Abel Ferrara: “Padre Pio è un Cristo italiano”

mercoledì 17 luglio 2024


Abel Ferrara racconta il suo Padre Pio. Il film presentato a Venezia alle Giornate degli autori, viene mostrato al 70° Taormina Film Festival e da domani arriva in sala grazie alla distribuzione di Rs. “Mi ha colpito il fatto che Padre Pio – sottolinea Ferrara – sia un secondo Cristo, un Cristo italiano. E poi è un santo, un eroe popolare che spesso viene rappresentato come un Dio, ma allo stesso tempo è così contemporaneo. Abbiamo cominciato a fare ricerche entrando nel personaggio come avevamo già fatto con Pier Paolo Pasolini. Così abbiamo letto i suoi libri, le sue bellissime lettere, siamo insomma entrati nella sua vita e colto tutto il suo grande carisma”. Era inevitabile che il regista de Il cattivo tenente e della trilogia del peccato (e della redenzione), da sempre affascinato da chi vive ai margini, facesse alla fine un film non solo sulla santità, ma su una santità difficile perché piena di ostacoli e sospetti come quella di Padre Pio. Un personaggio problematico, cupo quello del santo delle stigmate interpretato da un attore altrettanto problematico e in piena crisi mistica come Shia LaBeouf, che proprio grazie a questo ruolo si è convertito al cattolicesimo lui cresciuto sia come ebreo dalla madre che come cristiano dal padre.

Il film prende il via nel 1920. In parallelo alla storia del Santo, Abel Ferrara racconta anche i fatti sanguinosi e poco noti avvenuti a San Giovanni Rotondo nell’ottobre dello stesso anno. Questo paesino dominato da preti e proprietari terrieri, fu teatro di una strage: morirono tredici persone, una sorta di anticipazione del fascismo a venire. E ancora sulla sua fascinazione per il santo, ha detto il regista cresciuto nel Bronx, da sempre cattolico e ora passato al buddismo: “Mi ha sempre affascinato la sua umanità, la sua semplicità”, sostiene Ferrara. “In fondo era un monaco, anzi se gli si chiedeva chi fosse ci teneva a dire che era solo un semplice religioso anche scarsamente istruito, cosa in realtà non vera. Ho amato poi il suo travaglio interiore, questa sua battaglia che non gli ha impedito di portare avanti la sua missione come ad esempio costruire gli ospedali”.

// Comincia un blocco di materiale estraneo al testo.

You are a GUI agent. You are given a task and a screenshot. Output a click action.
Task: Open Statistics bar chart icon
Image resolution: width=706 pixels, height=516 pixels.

Perché unire la storia di Padre Pio alle lotte sociali e all’eccidio di San Giovanni Rotondo? “Perché non puoi parlare dell’uno senza l’altro”, sottolinea Ferrara. Questo film è una sorta di documentario e si vede chiaramente l’inizio di quella che sarà la Seconda guerra mondiale. Le stigmate vengono fuori infatti nel momento stesso in cui sta succedendo tutto questo. Una sorta di avvertimento, di monito di quello che stava per accadere come la crisi finanziaria e l’olocausto”. Il suo rapporto con la tentazione? “È una battaglia che dura tutta la vita – aveva detto a Venezia – momento per momento.  Il problema è avere la consapevolezza di fare la cosa giusta, di avere gli strumenti per scegliere”. Da buddhista cosa si aspetta dal futuro? “Non so rispondere. Non siamo sulla Terra per soffrire, ma quello che vedo in giro è tanta sofferenza”.

Il film è dedicato non solo alle vittime dell’eccidio narrato, ma anche al popolo ucraino. Infatti dopo averlo completato Ferrara è partito per Kiev, dove ha realizzato il documentario Turn in the Wound, presentato alla scorsa Berlinale. Infine, una curiosità sulla conversione del turbolento Shia LaBoeuf, avvenuta proprio durante le riprese di Padre Pio nel 2021, e che ora vuole diventare addirittura diacono. L’attore era da tempo attratto dal cattolicesimo mentre affrontava non solo l’alcolismo, ma anche una causa intentata dall’ex fidanzata Fka Twigs, che lo aveva accusato di incessanti abusi, violenza sessuale, aggressioni e stress emotivo. Il processo è previsto per il 14 ottobre. L’attore si è poi davvero convertito al cattolicesimo dopo aver girato Padre Pio e sembra che Mel Gibson in persona lo abbia introdotto alla Messa in latino e al Libro dei maccabei. Nel cast anche: Marco Leonardi, Luca Lionello, Brando Pacitto, Cristina Chiriac, Asia Argento, Vincenzo Crea, Stella Mastrantonio, Roberta Mattei, Martina Gatti e Anna Ferrara.